Exactement. Oui. Si je raconte tout ça c’est pour dire que maintenant, à mon âge, avec la création, ça me donne envie vraiment de retrouver d’où je viens, d’où viennent mes parents. Je me pose la question plus qu’ils ne se la posent. Je leur apprends même des choses qu’ils ne connaissent pas sur leur culture. C’est vraiment intéressant, c’est moi qui les rapproche, qui les ramène dans leur pays, qui leur explique des choses.

Dans « Ou Transes » j’avais envie de musique Soufi, qui n’est ni algérienne ni marocaine ni tunisienne mais égyptienne, le Soufisme est afghans, pakistanais. J’avais envie de cette musique et j’ai fait découvrir le Soufisme à mes parents.

C’est un dérivé de la religion musulmane qui n’est pas basée sur le religieux mais sur le spirituel, c’est ce qui me plait.

D’ailleurs dans « Ou Transe » j’ai choisi le moment de voix où la religion n’est pas citée, c’est plus existentialiste, ils répètent toujours la même phrase, « nous sommes vivants, nous sommes là ». Ils parlent des êtres humains. Cette dimension me plait beaucoup.



En même temps ton travail est totalement contemporain


Oui, il est d’aujourd’hui. Je déteste le terme « Danse Contemporaine », il me pèse même, je n’ai pas trouvé de nom, je ne sais pas même s’il faut en trouver un, le mot danse me suffit largement. Dans le mot « Danse Contemporaine » il y a tout le passé, le présent, tout est confondu.

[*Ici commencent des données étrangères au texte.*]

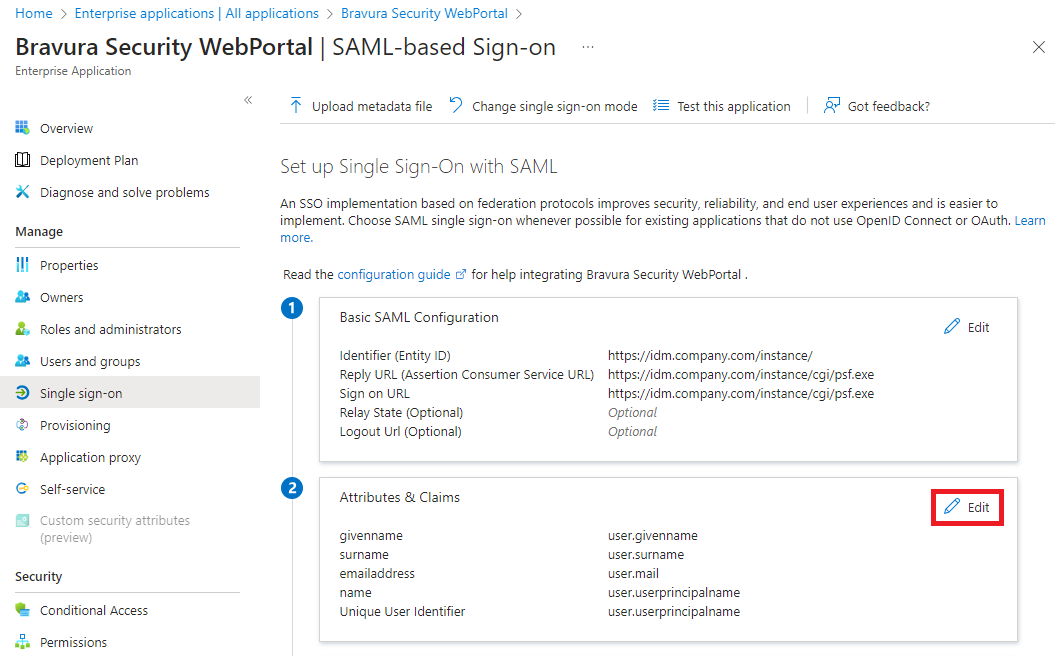1063x656 pixels.
Task: Go to Enterprise applications | All applications
Action: (196, 13)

Dans la danse contemporaine il y a tellement de choses actuelles, d’aujourd’hui, la non danse, la danse, la danse théâtre, la danse abstraite, j’allais dire la danse concrète, la danse imagée, la danse académique, la danse minimaliste, il y a de tout, tout est mélangé, ça me dérange un peu d’être dans une sorte de troupeau.

Mon écriture est d’aujourd’hui. Pour créer des pièces je suis très organique, je suis un chorégraphe accoucheur, c’est comme ça que je me définis, j’accouche les pièces, elles sont dans mon ventre et il faut qu’elles sortent, je suis incapable- et ça ne m’intéresse pas- de prendre un livre et de faire une pièce sur ce livre en l’ayant lu quarante fois, analysé, etc.

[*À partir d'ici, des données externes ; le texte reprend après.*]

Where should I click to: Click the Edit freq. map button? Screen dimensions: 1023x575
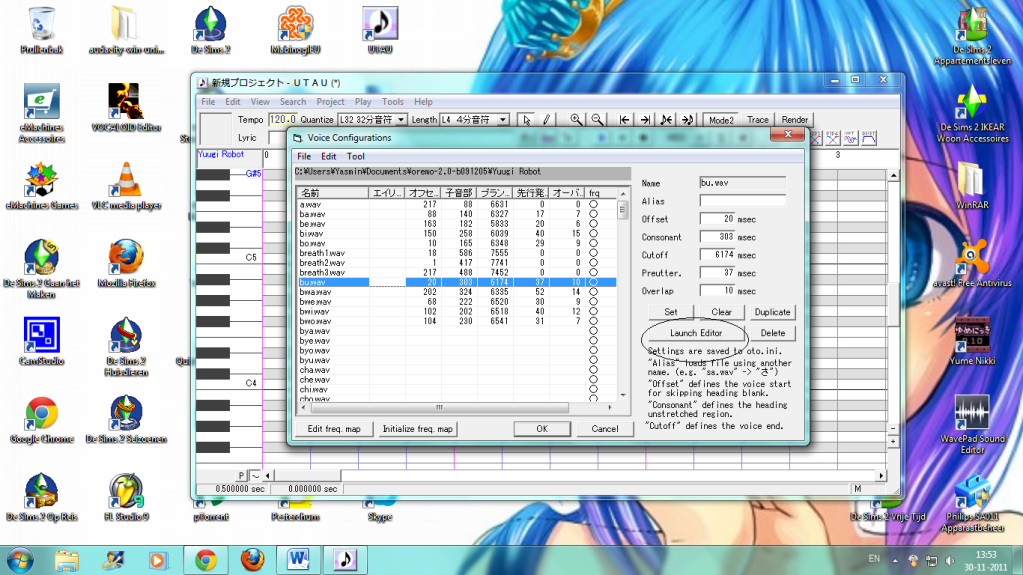335,428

Je saurais le faire, mais si je fais ça c’est la fin de la création. Si j’ai les réponses avant la création je n’ai pas besoin de créer. J’ai besoin de me jeter, d’essayer, et après de me dire « De quoi suis-je en train de parler » ? A partir de ce moment oui, en effet, pendant la création je fais des recherches. C’est assez tard en fait, mais c’est pendant que je crée ou pendant que je prépare. Je me dis « Ca me fais penser à quoi » ? Ou je demande à des gens, on me propose des références de bouquins, de poèmes, de peintres, et ça me nourrit pendant la création. Si j’ai la réponse avant la création je n’ai pas besoin de créer, je reste chez moi.

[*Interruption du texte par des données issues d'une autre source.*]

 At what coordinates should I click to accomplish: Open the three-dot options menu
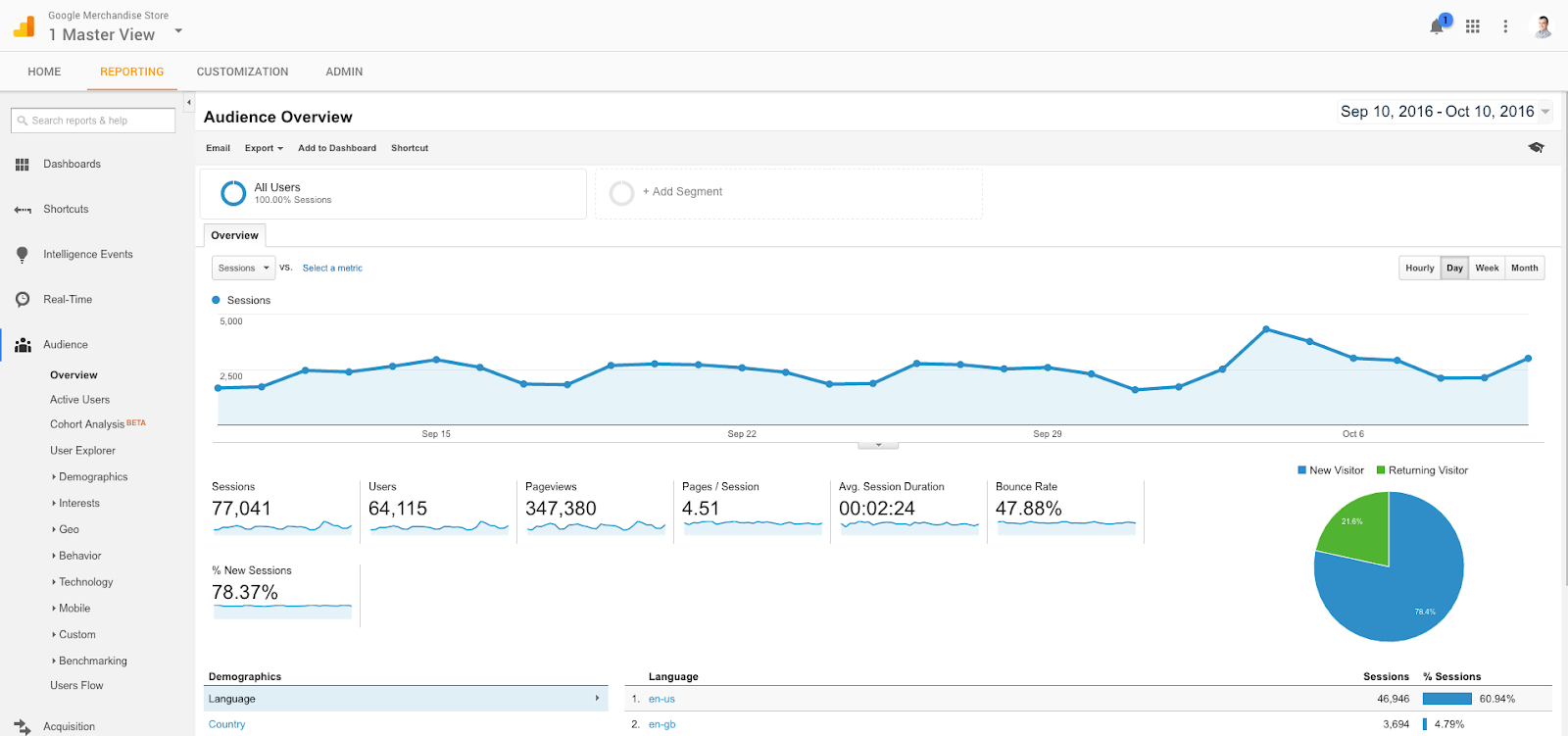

Il y a une très grande fluidité dans ta danse, une très grande animalité. Tu as depuis le début une danseuse qui fait penser à une panthère noire. Ton inspiration vient-elle de là ?


Oui. Quand je choisis des danseurs c’est très difficile, je prends des gens qui savent très bien danser, qui ont de la technique, qui sortent d’écoles, ou qui ont une formation très poussée en classique, jazz, contemporain.

Mais j’ai besoin de gens qui sont eux aussi dans quelque chose de complètement organique, animal. Je cherche tout ça en même temps. Ca veut dire forcément des gens qui savent ce qu’ils veulent dans la vie, qui ne se posent pas plus de questions que celles qui arrivent, et surtout qui ont envie de s’engager avec moi. Un danseur dans ma compagnie, ou moi-même quand je danse dans mes pièces -pas toujours mais dans quelques une- ce n’est pas comme avec d’autres chorégraphes. Nous avons vraiment besoin d’être à 100% là sur le plateau quand on danse. Et pas ailleurs. Pour être capable de ça il faut de très fortes personnalités. Vous connaissez le métier, on peut être malade, on peut avoir une mauvaise nouvelle, mais il faut être là. Si on n’est pas là, c’est foutu. On entre, on ressort, on se dit « Mais qu’est-ce qu’on a fait ? ».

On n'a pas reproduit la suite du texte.